Data records START

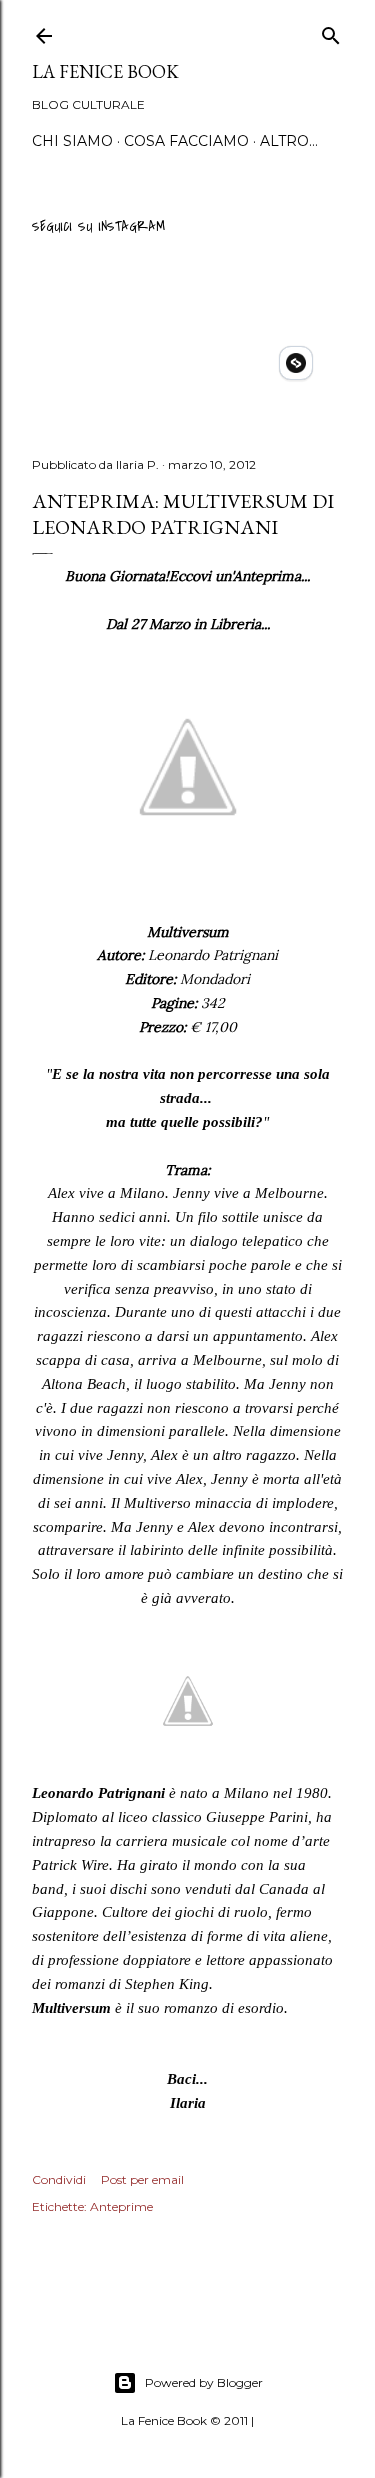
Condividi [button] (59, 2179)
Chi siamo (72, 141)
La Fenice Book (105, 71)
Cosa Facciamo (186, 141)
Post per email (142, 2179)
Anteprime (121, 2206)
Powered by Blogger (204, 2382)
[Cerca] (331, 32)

Data records END
Data records START

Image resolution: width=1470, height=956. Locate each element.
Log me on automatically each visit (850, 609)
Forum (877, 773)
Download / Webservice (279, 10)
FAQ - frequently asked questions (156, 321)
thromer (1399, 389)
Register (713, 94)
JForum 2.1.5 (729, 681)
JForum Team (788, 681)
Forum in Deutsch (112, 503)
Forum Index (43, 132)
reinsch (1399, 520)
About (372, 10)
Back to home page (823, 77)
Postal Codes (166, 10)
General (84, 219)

Data records END

▶ _What is needed_: Using the data above, repeat exactly the lines that begin at the line with "JForum 2.1.5 (729, 681)" and end at the line with "General (84, 219)", both ends included.

▶ _The answer_:
JForum 2.1.5 (729, 681)
JForum Team (788, 681)
Forum in Deutsch (112, 503)
Forum Index (43, 132)
reinsch (1399, 520)
About (372, 10)
Back to home page (823, 77)
Postal Codes (166, 10)
General (84, 219)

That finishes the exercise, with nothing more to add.